Walmart is a repeat winner because of its focus on making sure it can attract and hire older workers, said Jaworski. A newer initiative this year saw Walmart boosting its recruiting through an online application process that helps remove bias from the initial hiring, said Jaworski.
In the selection process, the company focuses more on “heart” than any other criteria, said Bob Hakeem, senior vice-president of the people division at Walmart.
“It doesn’t screen for anything other than, ‘What is the person all about and are they really customer-focused and passionate about retail?’” he said. “When you do that, age doesn’t matter.”
Walmart vies to be an employer of the community, so its employee base reflects the customer base, he said.
“That ensures we get diversity not only from a gender or ethnic perspective but certainly also from an age perspective. That’s why 25 per cent of our population is over 50.”
And frequent engagement surveys find the most-engaged employees are those over 50, said Hakeem.
“Obviously, we’re doing something right in terms of our regular practices that are applicable to all associates, but it resonates with this group in particular.”
The mature workers are also appreciated because they can mentor younger workers.
“They usually have all the knowledge base around how processes work in the business and it’s just great seeing the two generations actually work together,” said Hakeem.
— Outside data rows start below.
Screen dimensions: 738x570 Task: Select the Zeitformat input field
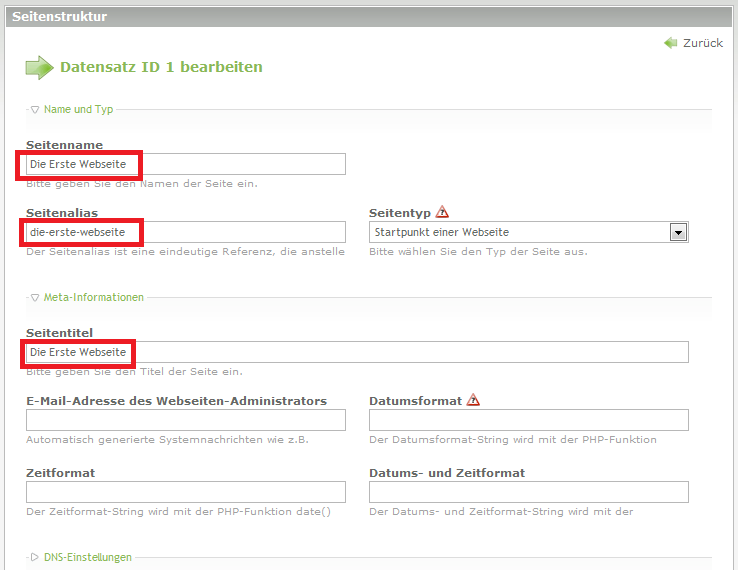[x=185, y=492]
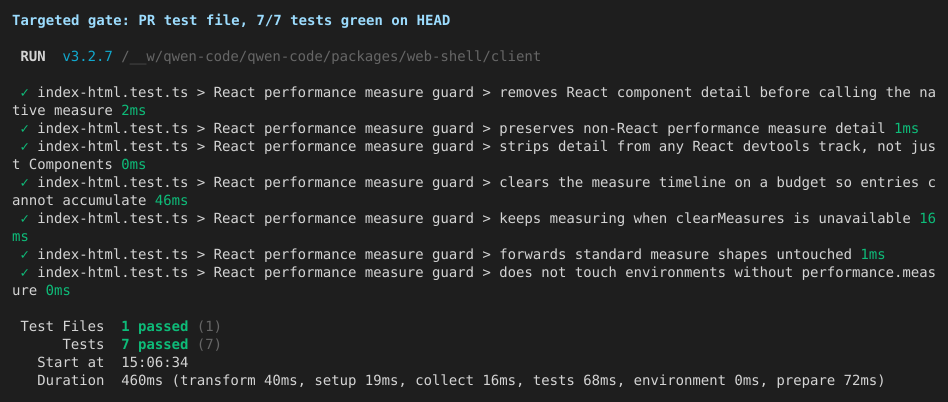This screenshot has height=402, width=948.
Task: Click the v3.2.7 version text
Action: click(x=88, y=56)
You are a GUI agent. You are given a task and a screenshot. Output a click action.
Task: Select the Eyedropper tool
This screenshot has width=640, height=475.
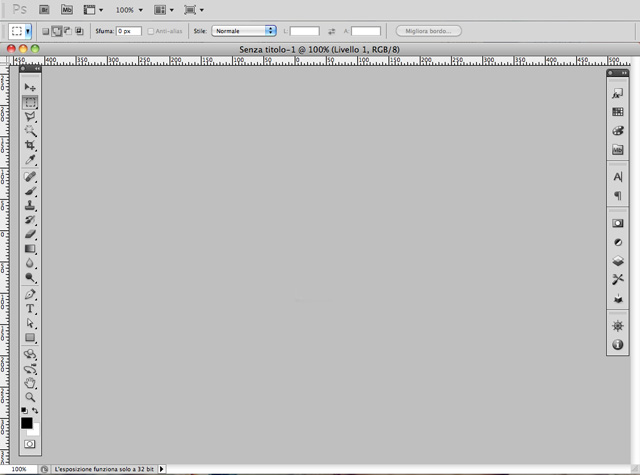[30, 160]
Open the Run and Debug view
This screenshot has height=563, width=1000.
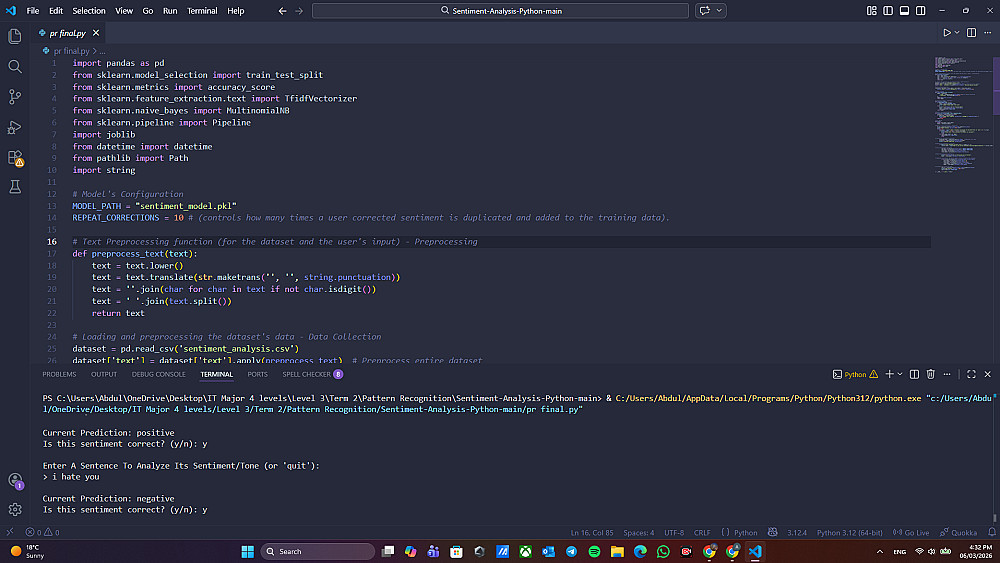tap(15, 127)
CCAS offers generous benefits
The Catholic Children’s Aid Society (CCAS) of Toronto has received the 50-plus award five times, said Jaworski. The organization has almost 700 employees at nine locations and focuses on a healthy workplace culture by frequently checking in with workers.
“It was often through those kinds of culture checks that they were finding out that the needs of older workers were, in fact, not necessarily being met,” she said. “It’s really difficult for them to retain staff because of how stressful and emotional the work is.”
CCAS now conducts exit surveys for retirees to “really get feedback on how they can continue to meet their older workforce needs,” she said.
Long-term staff deliver orientation to new employees about values, issues and adjusting to the job. There is also a retiree mentorship program, with former employees providing financial and lifestyle tips on retirement, said Jaworski.
The society encourages retirees to become volunteers or part-time workers and tries to maintain a relationship with them through a quarterly newsletter and annual banquet. Retirees and their dependents also continue to receive health benefits and CCAS provides cataclysmic drug coverage, needed for health concerns such as cancer, said Jaworski.
“It’s generally older employees who may be struck down by an illness like this,” she said. “When employees get into the position of having to pay all of their retirement money for some cataclysmic drug coverage, it can shatter a person’s health, morale and future in terms of retiring.”